• Aim of the exercise: When the line containing "This screenshot has height=835, width=1432." is found in the data below, give it again along with every later line, exactly; drop the pictures.

Records for the exercise Start Marker

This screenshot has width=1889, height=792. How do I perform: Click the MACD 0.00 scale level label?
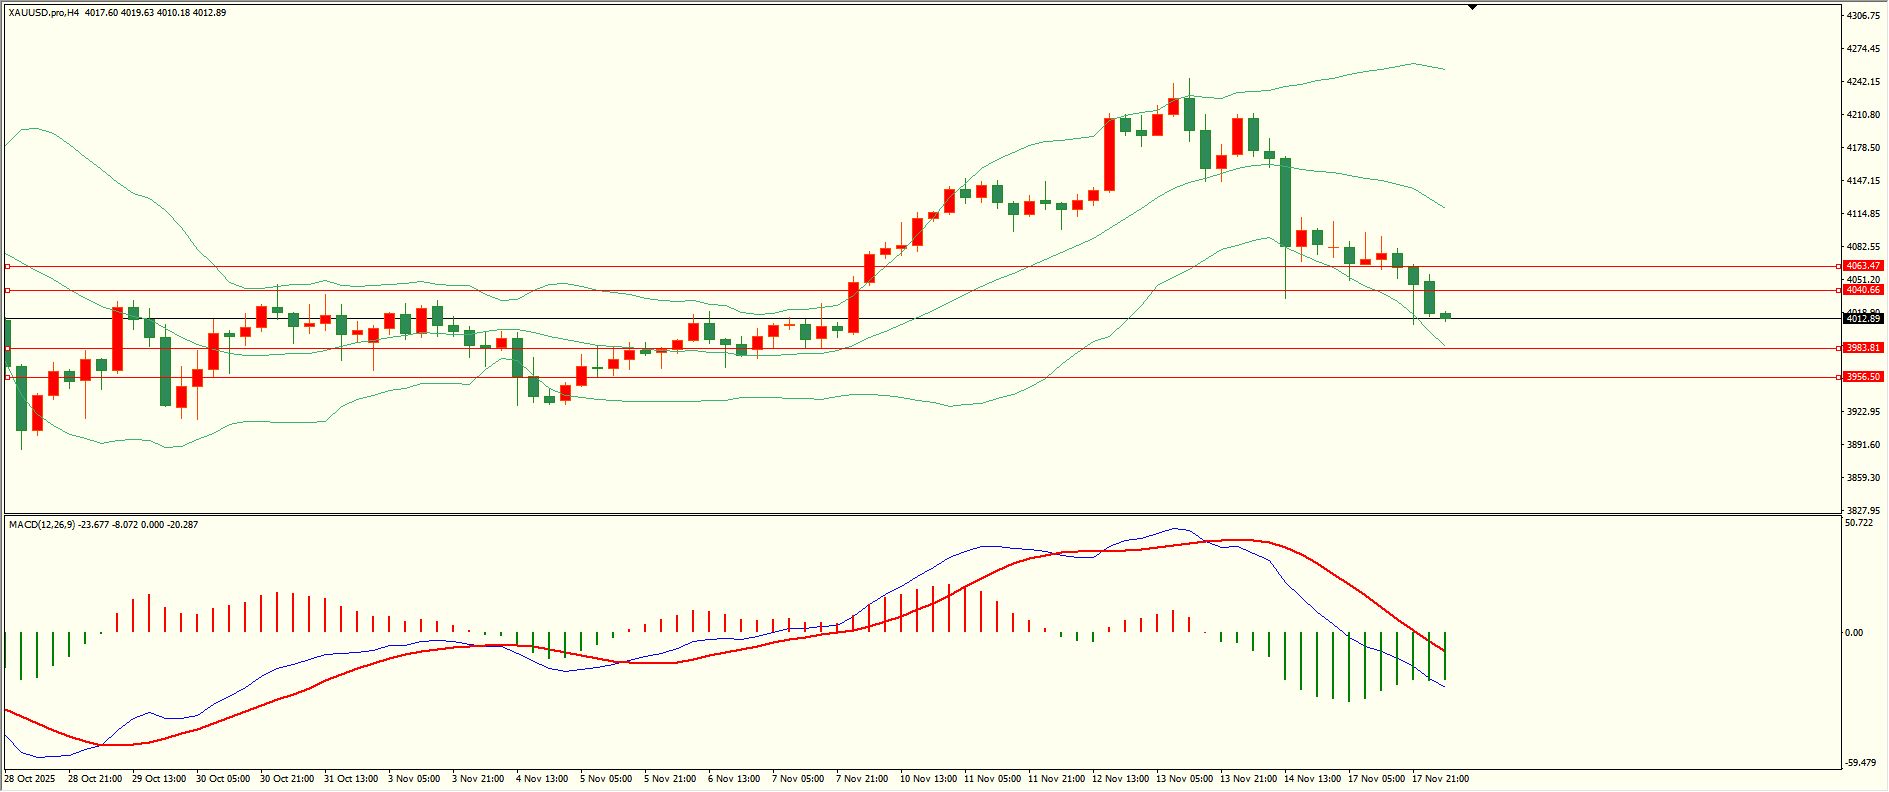[x=1854, y=633]
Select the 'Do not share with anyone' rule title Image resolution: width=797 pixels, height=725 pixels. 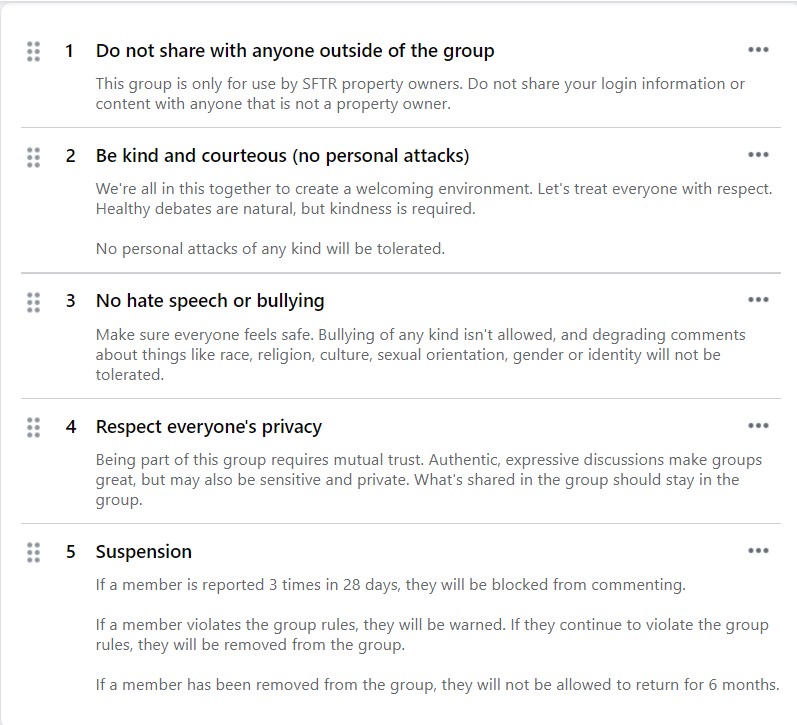(x=295, y=51)
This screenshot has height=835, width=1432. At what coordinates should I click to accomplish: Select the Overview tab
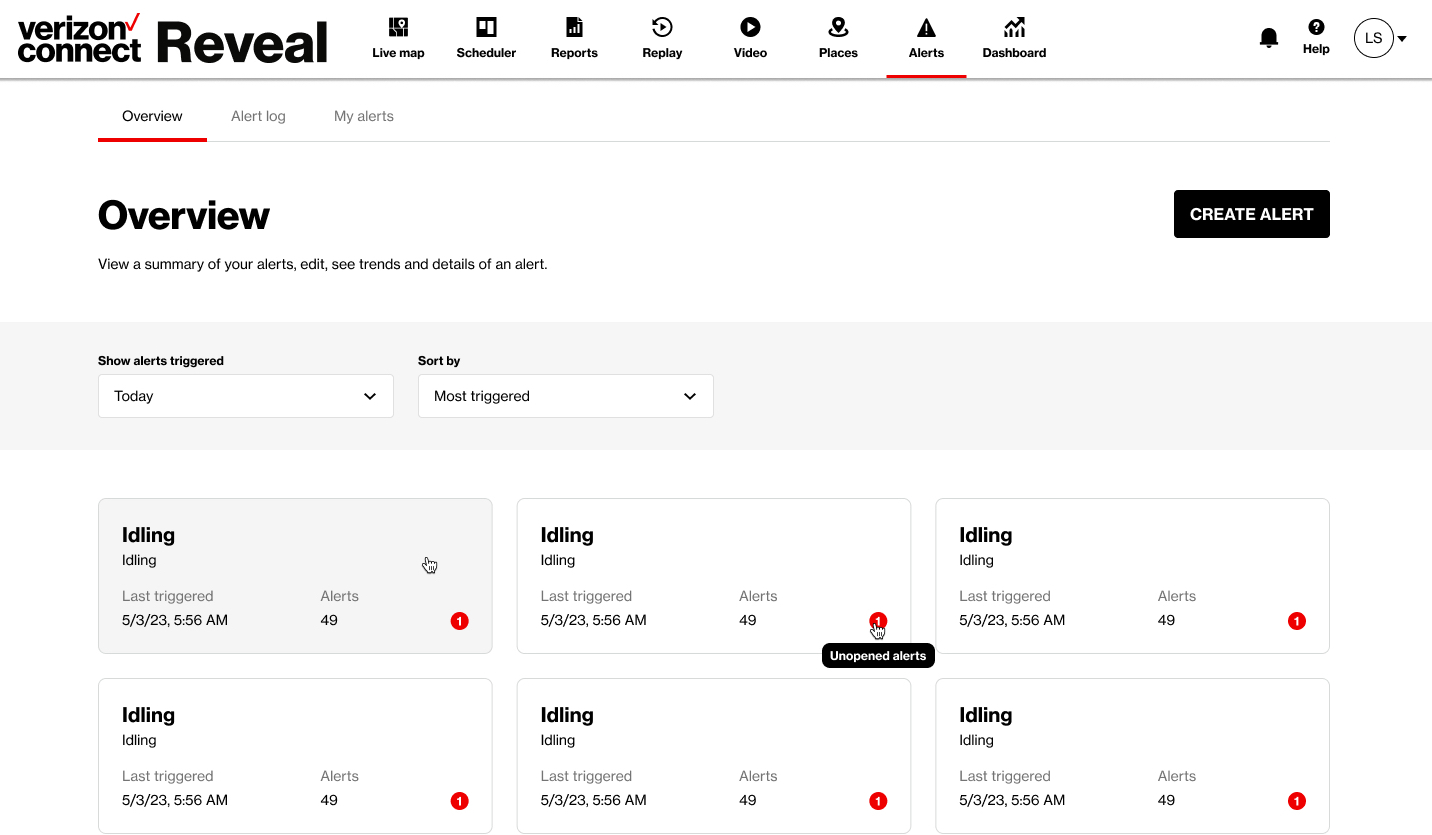point(152,116)
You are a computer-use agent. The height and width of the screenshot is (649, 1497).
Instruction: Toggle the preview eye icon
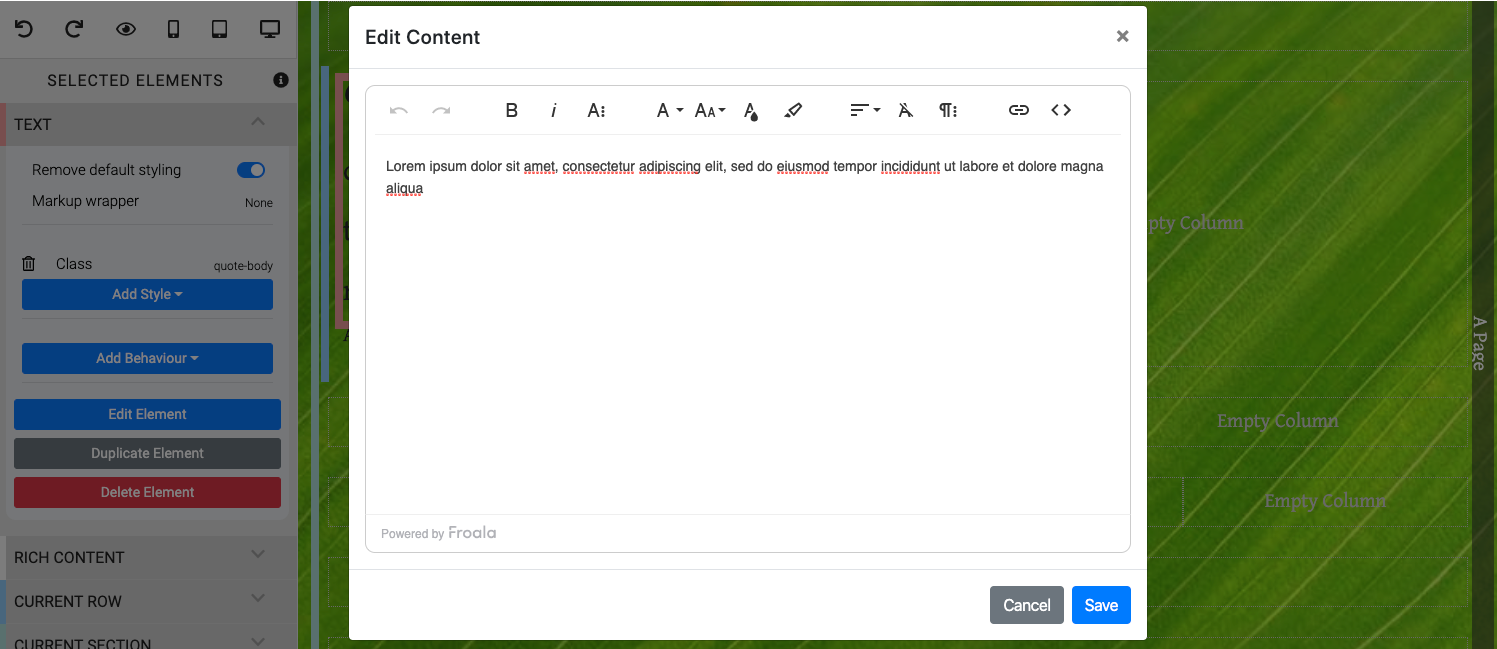tap(125, 29)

Records for the exercise End Marker

• Your response:
This screenshot has height=835, width=1432. At what coordinates should I click to accomplish: Select the Overview tab
point(152,116)
You are a computer-use agent. The height and width of the screenshot is (649, 1497).
Instruction: Toggle the preview eye icon
tap(125, 29)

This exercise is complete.